Seaward 32RK

Development
- Designer: Nick Hake
- Location: United States
- Year: 2006
- Builder: Hake Yachts
- Role: Cruiser
- Name: Seaward 32RK

Boat
- Displacement: 8,300 lb (3,765 kg)
- Draft: 6.42 ft (1.96 m) with keel down

Hull
- Type: monohull
- Construction: fiberglass
- LOA: 34.58 ft (10.54 m)
- LWL: 30.58 ft (9.32 m)
- Beam: 10.50 ft (3.20 m)
- Engine: Yanmar 3YM30 29 hp (22 kW) diesel engine

Hull appendages
- Keel: lifting keel with weighted bulb
- Ballast: 2,400 lb (1,089 kg)
- Rudders: transom-mounted, lifting rudder

Rig
- Rig type: Bermuda rig

Sails
- Sailplan: masthead sloop
- Total sail area: 460.00 sq ft (42.735 m^{2})

= Seaward 32RK =

2006 US recreational keelboat

The Seaward 32RK is a recreational keelboat. It is also sometimes called the Hake 32RK. It was built by Hake Yachts in the United States, starting in 2006, but it is now out of production.

==Design==
The Seaward 32RK is a recreational keelboat, built predominantly of fiberglass, with wood trim. It has a masthead sloop rig, with a bowsprit; a plumb stem; a vertical, walk-through transom; a lifting, transom-hung rudder controlled by a wheel and a lifting keel with a weighted bulb, actuated by an electric winch. It displaces 8300 lb and carries 2400 lb of ballast.

The walk-through transom has a swimming ladder and a hot and cold shower.

The boat has a draft of 6.42 ft with the keel extended and 1.67 ft with it retracted, allowing operation in shallow water or ground transportation on a trailer.

The boat is fitted with a Japanese Yanmar 3YM30 29 hp diesel engine for docking and maneuvering. The fuel tank holds 20 u.s.gal and the fresh water tank has a capacity of 65 u.s.gal.

The design has sleeping accommodation for six people, with a double "V"-berth in the bow cabin, a U-shaped dinette table that forms a double berth and an aft cabin with a double berth on the port side. The galley is located on the starboard side just forward of the companionway ladder. The galley is L-shaped and is equipped with a two-burner stove and a double sink. A navigation station is opposite the galley, on the starboard side.

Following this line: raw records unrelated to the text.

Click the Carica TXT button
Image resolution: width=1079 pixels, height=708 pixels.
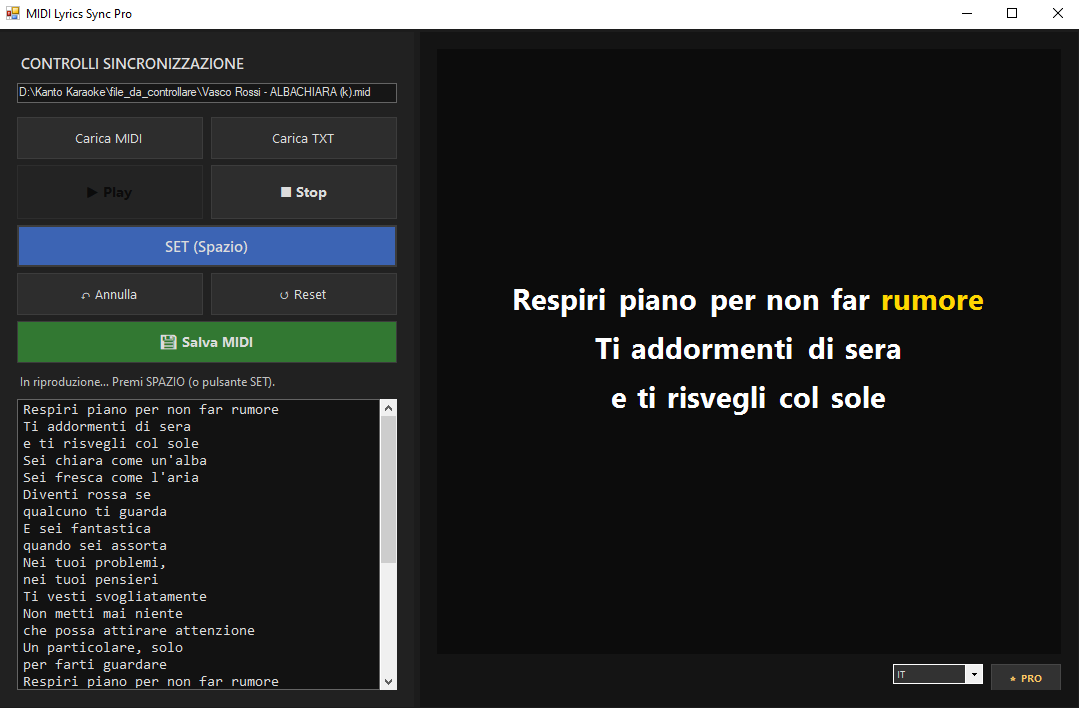click(303, 138)
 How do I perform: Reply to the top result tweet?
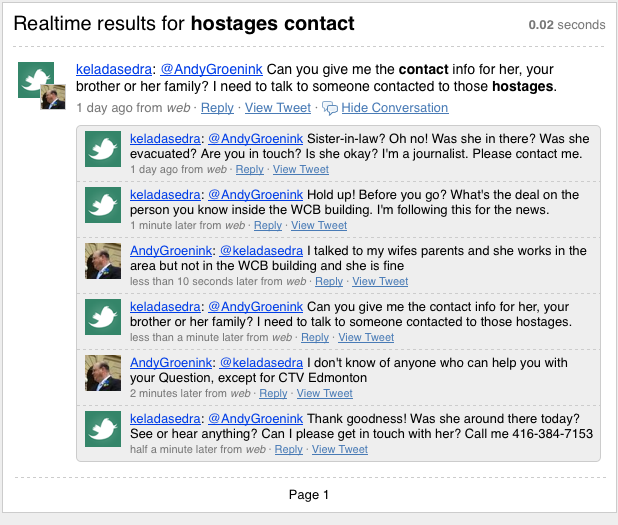point(217,108)
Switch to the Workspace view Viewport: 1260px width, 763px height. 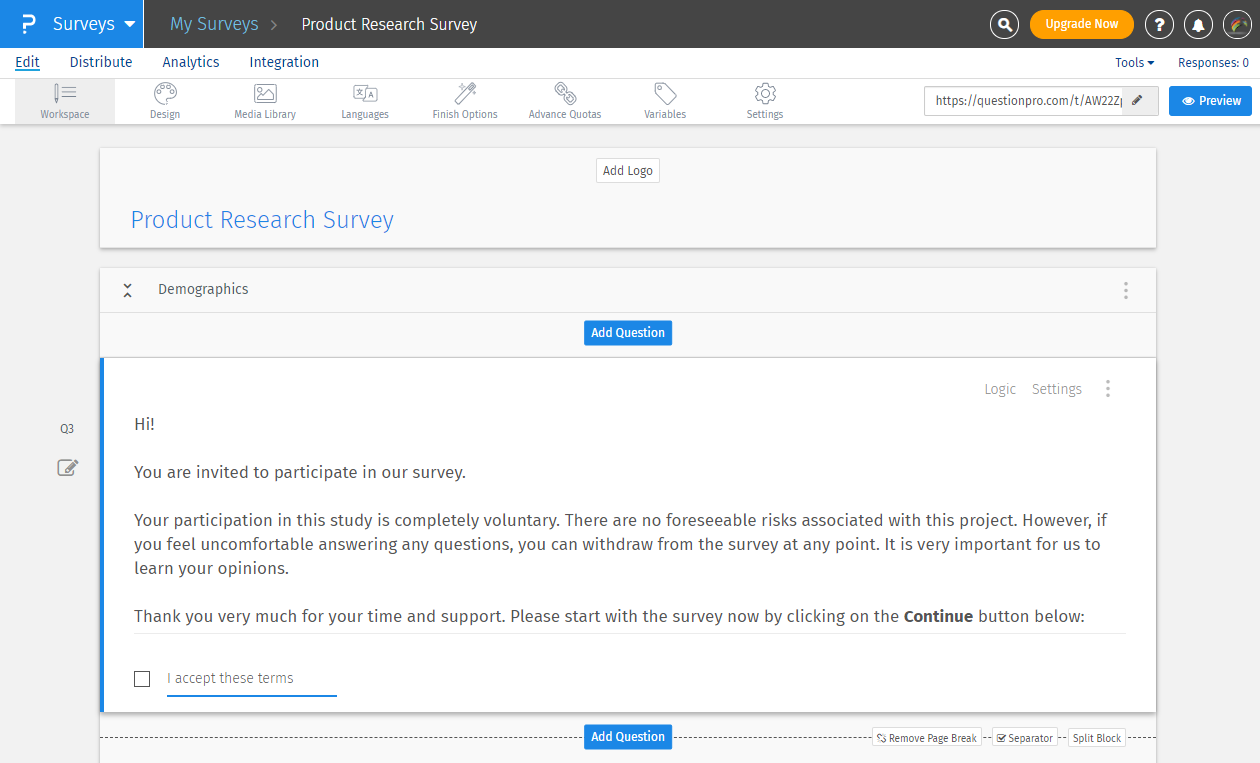[x=64, y=100]
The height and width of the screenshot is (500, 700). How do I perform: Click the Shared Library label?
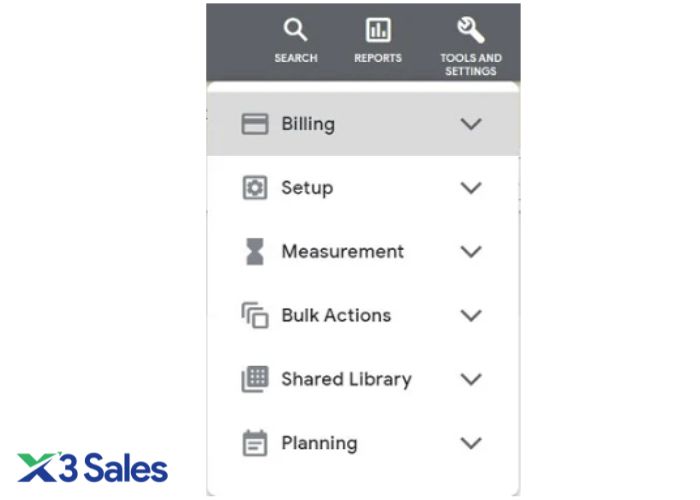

The head is located just aft of the bow cabin on the port side.

The design has a hull speed of 7.41 kn.

==Reception==
In a 2020 review in Blue Water Sailing, Sandy Parks wrote, " The 32RK has one signature design feature that makes it uniquely suitable for cruising in areas with a lot of shallow water and for sailors who want to trailer their boats. The RK in its name stands for 'retracting keel' which enables you to lower the keel to whatever depth you want, within reason, and to raise it again when the water starts to get thin. A simple electric winch raises and lowers the keel."